● Exercise instructions
For every record, give an exact copy that has no pictures in it.

[Information given Boundary: Start]

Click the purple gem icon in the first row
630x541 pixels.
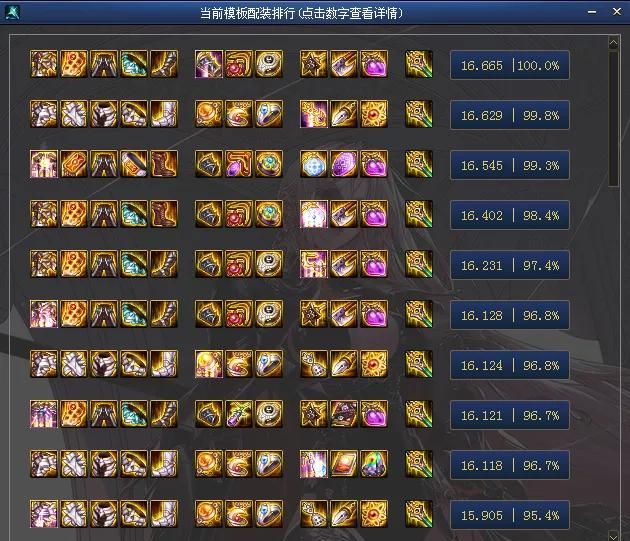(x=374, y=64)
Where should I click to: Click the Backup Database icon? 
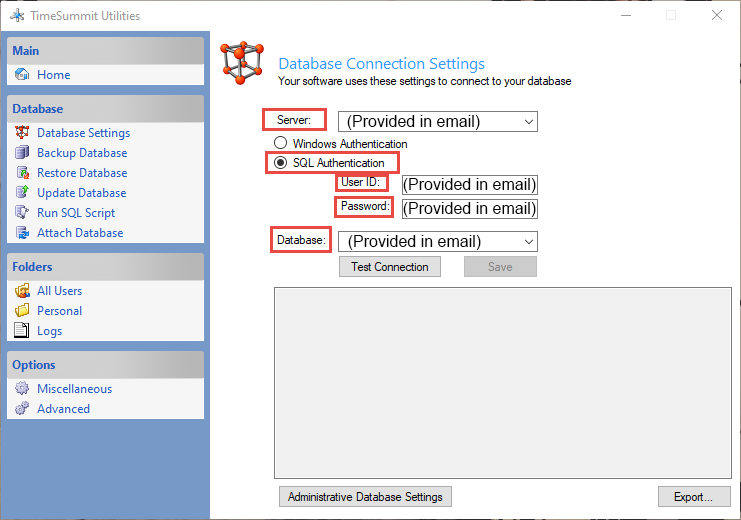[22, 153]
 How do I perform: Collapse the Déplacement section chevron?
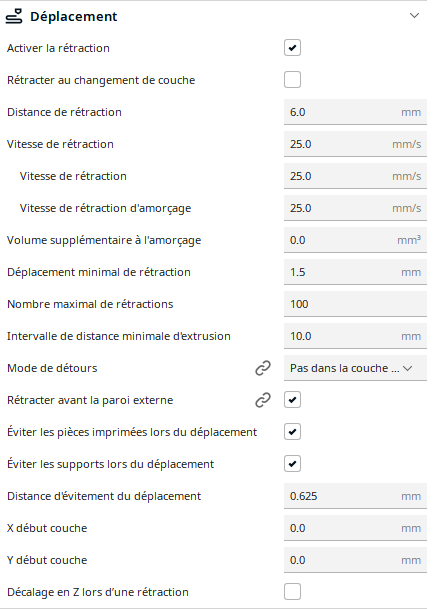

[Information given Boundary: End]

● Task response
Click the purple gem icon in the first row
630x541 pixels.
(x=374, y=64)
Where should I click to: Click the Backup Database icon? 
[22, 153]
 How do I perform: Collapse the Déplacement section chevron?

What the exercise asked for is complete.